After leaving the cathedral, Mom and I bought matching hats - the perfect solution for two lovely people who aren't exactly having the best hair day ever.  Following our mini shopping excursion, we headed over to the Musée d'Orsay, and waited in line, in cold misty weather, for about two and a half hours.  Finally inside, we saw one of the richest collections of impressionist work we could have imagined.  They had Monet's bridges, Van Gogh's sunflowers, several Renoirs, and much, much more.  While strolling through, we speculated about if we had seen any of these paintings during special exhibits at the Art Institute of Chicago.
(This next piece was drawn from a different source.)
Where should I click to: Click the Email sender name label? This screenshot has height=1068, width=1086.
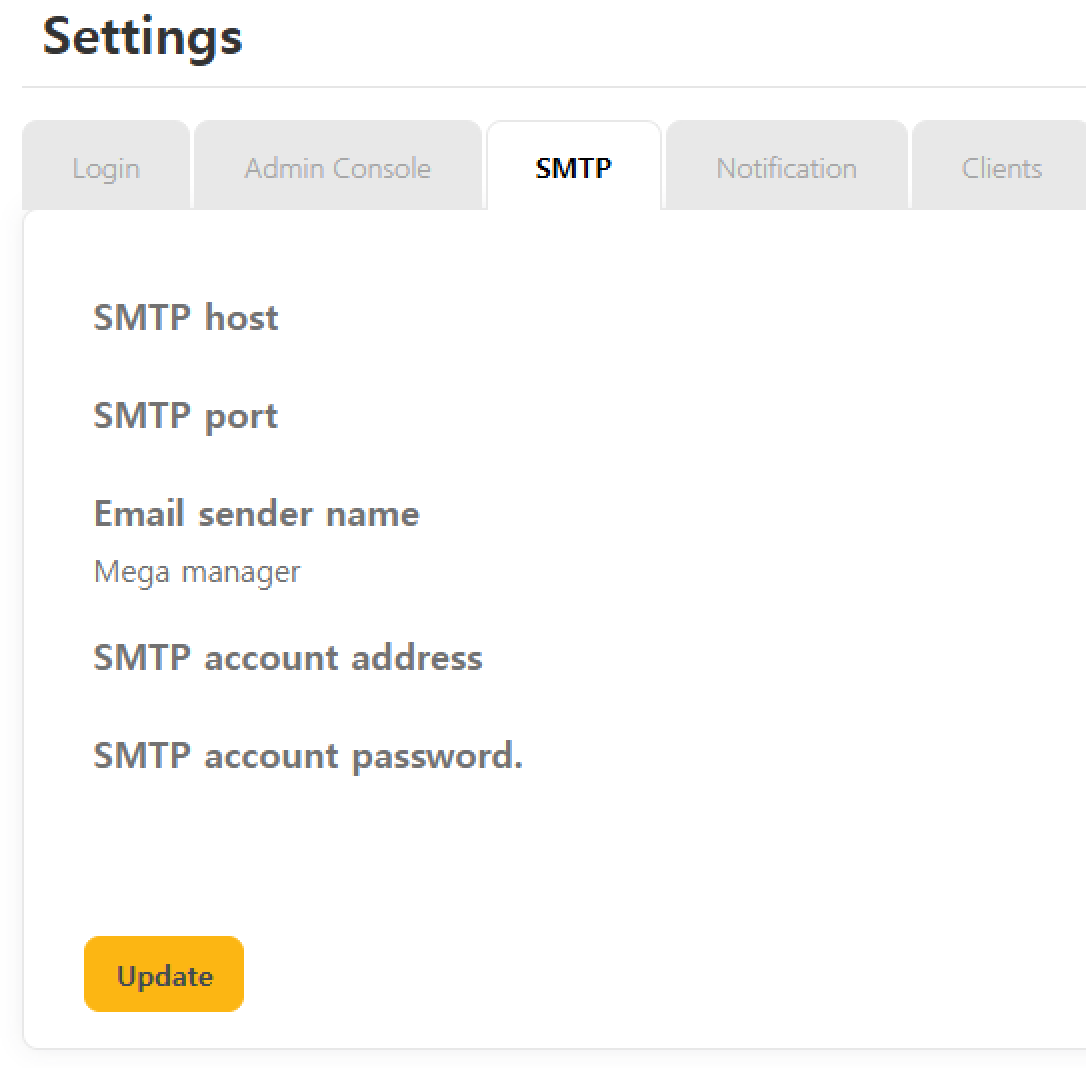pyautogui.click(x=256, y=514)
At the National Gallery in London, I saw two of Monet's bridges, and one of Van Gogh's sunflowers.  The paintings in the Orsay were different though.  If I remember correctly, the Orsay had one of the sunflower paintings with a blue background, instead of yellow.  By the end of the impressionist floor, we were sort of on art-overload, and it was great!  
Musée d'Orsay
As we were about to leave for the second floor, we noticed another room we hadn't seen before.  I'm so glad we found it because there were many famous Degas paintings there, including "The Dance Class," one of my favorites.  His sculpture of the dancer, which we had previously seen on a special exhibit at the Milwaukee Art Museum, was there too.  Simultaneously, my mom and I wondered if someone had to re-tie the bow in her hair each time she traveled to a different museum.  We seem to have some ESP thing going on.  Either that, or we just think the same thing, phrased the same way, at the same time, about 10-15 times per day.  

Opéra Bastille
This is a view of the side of the theater.
Stage on the left, seats on the right.
Later that night, we went to the Opéra Bastille to see the Paris Opera Ballet perform Rudolf Nureyev's Cendrillon (Cinderella).  I loved the vision of setting the fairy tale in Hollywood and turning the ball into a movie set.  The Fairy Godmother is the movie producer.  I thoroughly enjoyed the corps pieces because they were very different than many I had seen previously.  The corps often danced in groups divided into trios instead of duets, which lead to creative, different sequences of movement.  Loved it!  Additionally, there were several corps pieces with all male dancers.  This was a welcome change from the traditional array of female dancers.  The evil step sisters were hilarious, and watching them made me realize that it's probably more difficult to do steps incorrectly (on purpose, of course) than to do them correctly after you have spent your entire life training to perfect your technique.  This was the least-fairy-filled ballet I have ever seen, and I really enjoyed the change.  It's always fun to see something different when it's accompanied by fabulous, technical dancing!

I want to thank my mom for this trip!  We had a great time traveling together!!  The next morning, we woke up super early and flew to Barcelona, which you can read about in the next blog post.  Happy reading!

1 comment:

  1. Your blog really helps me remember all of the wonderful things that we did together! I loved every minute of Paris.